Da es mir als Seelsorger in der Psychiatrie nicht anders möglich ist, als mit dem Werkzeugkoffer der psychologischen Psychotherapie unterwegs zu sein, betreibe ich stets zwei Dinge in einem. Ich treibe Seelsorge mit Hilfe der mir zur Verfügung stehenden Werkzeuge. Und Seelsorger bin ich in der Psychiatrie nur deshalb, weil ich dafür einen von der Kirche ausgesprochenen und somit pastoralen Auftrag habe. Anders besäße ich keinen Schlüssel für keine Station.

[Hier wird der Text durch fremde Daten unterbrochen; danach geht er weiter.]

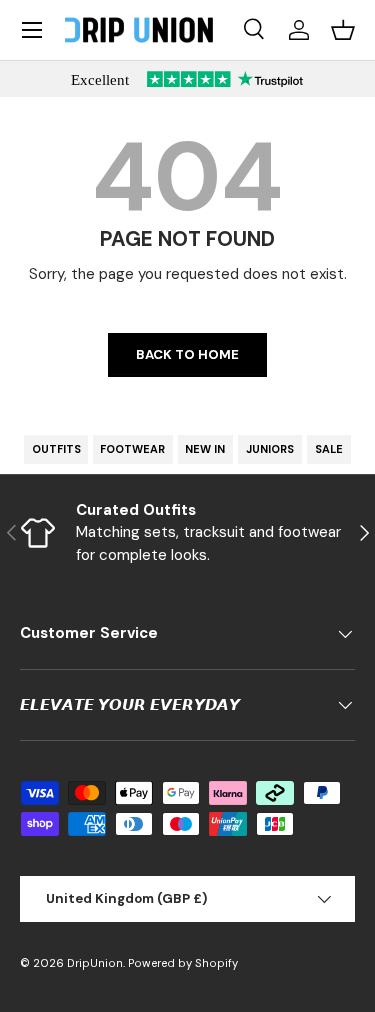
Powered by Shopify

Die aus der systemischen Therapie stammende und von mir abgewandelte Wunderfrage: „Wenn in unserem Kreis auf diesem leerstehenden Stuhl eine Fee sitzen würde, die die Fähigkeit besitzt, auf eine mich beschäftigende aber bisher nicht beantwortbare Frage, eine Antwort zu geben, welche Frage würde ich dieser Fee jetzt stellen wollen?“ - Diese Frage, in einer Gesprächsgruppe von Patient*innen in der Psychiatrie von mir als Pfarrer gestellt, generiert Fragen, Anliegen und Problemstellungen, die nicht unabhängig von mir als pastoralen Person sind. Anders gesagt: Die gleiche Frage von der Oberärztin gestellt, würde den Patient*innen gänzlich andere Fragen entlocken.

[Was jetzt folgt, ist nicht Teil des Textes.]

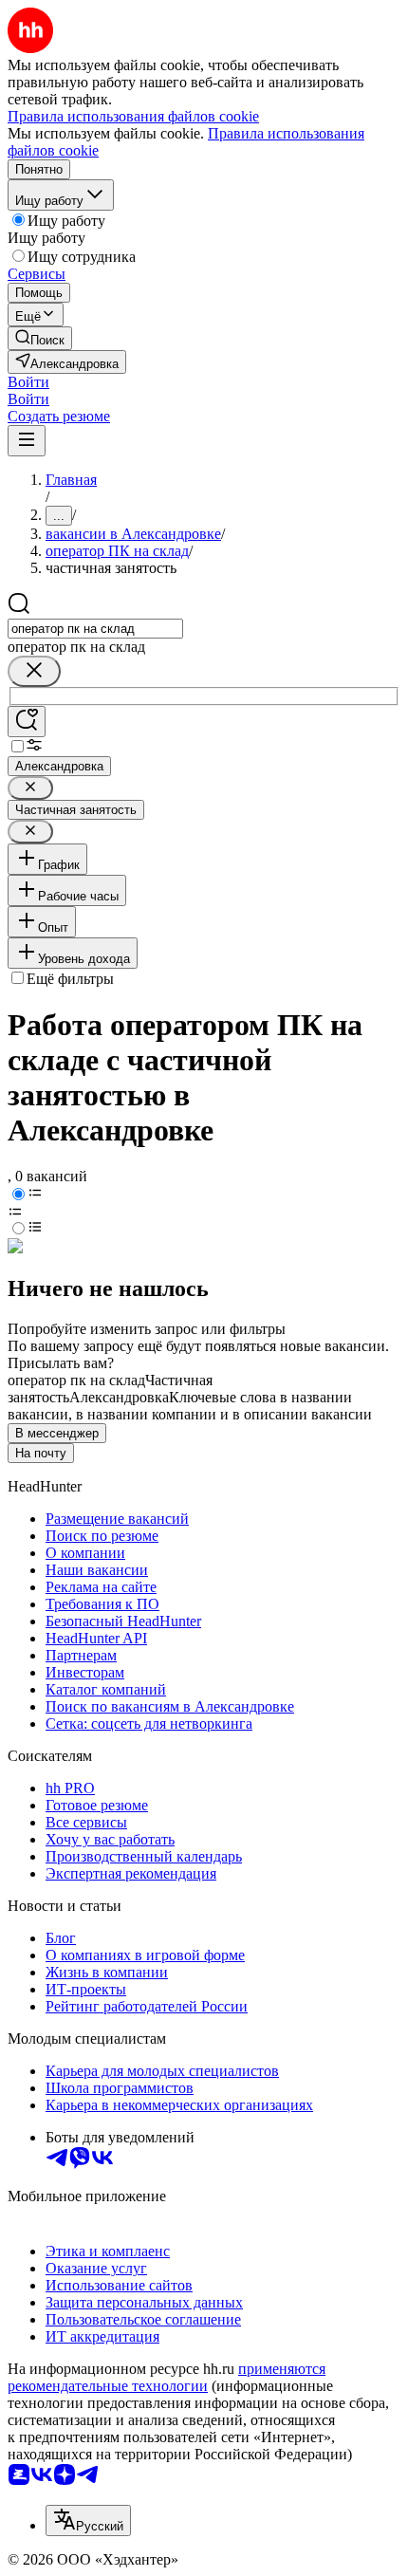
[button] (28, 382)
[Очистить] (34, 671)
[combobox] (95, 629)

Theologie und Psychologie fallen, wie unter 1. und 2. Von mir beschrieben, in der Seelsorge in ein zwar voneinander unterscheidbares doch gleichzeitig untrennbares Eins. Seelsorge besitzt deshalb keine Schnittmenge zwischen zwei voneinander unterschiedenen Wissenschaften, der Theologie und der Psychologie. Vielmehr heben sich beide Disziplinen in der Seelsorge in ein Neues auf. Und darin besteht für mich als systemisch orientierter Seelsorger mein sektionsspezifischer Ansatz in der Seelsorge schlechthin und in der Psychiatrie im Besonderen.

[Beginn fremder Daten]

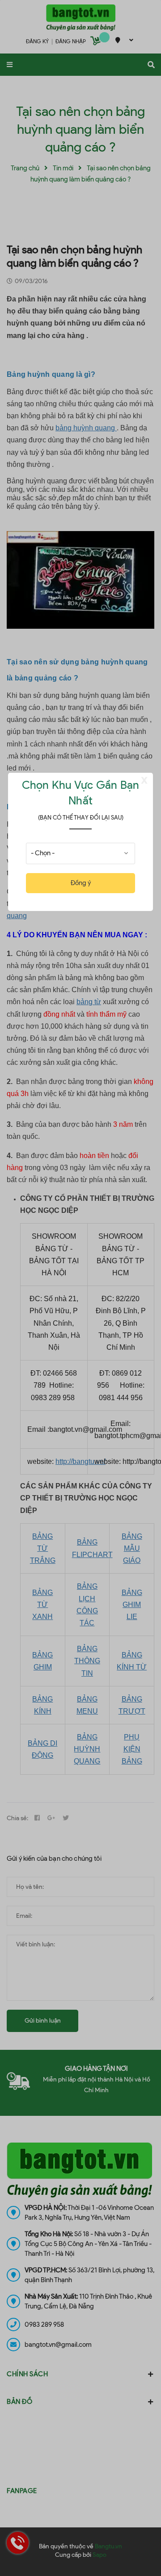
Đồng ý (81, 883)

Pastoralpsychologische Seelsorge verstehe ich als Begegnung in frei schwebender Aufmerksamkeit. Ausgangspunkt ist das Hier-und-Jetzt der Situation, deren Resonanz in Worte gefasst werden soll. Ziel ist die Akzeptanz der Realität, um sie gestalten und verändern oder auch nur in einem veränderten Blickwinkel wahrnehmen zu können. Grob umrissen geschieht das in drei Schritten: 1. „Es ist so:...“ (erzählen, was erlebt wurde), 2. „Ist es so?“ (gemeinsame Realitätsprüfung) und 3. „So ist es.“ (gemeinsames Anerkennen der Realität).
Der Gottesbezug des Seelsorgers, der bei vielen Klientenkontakten zumindest implizit im Raum steht, bedeutet für mich eine Triangulierung der Beziehung durch eine transzendierende „Instanz“, zu der sowohl Seelsorger wie auch Klient unmittelbar sind. „Sub specie Dei“ ist so allen Statusunterschieden zum Trotz auch eine Beziehung auf Augenhöhe möglich.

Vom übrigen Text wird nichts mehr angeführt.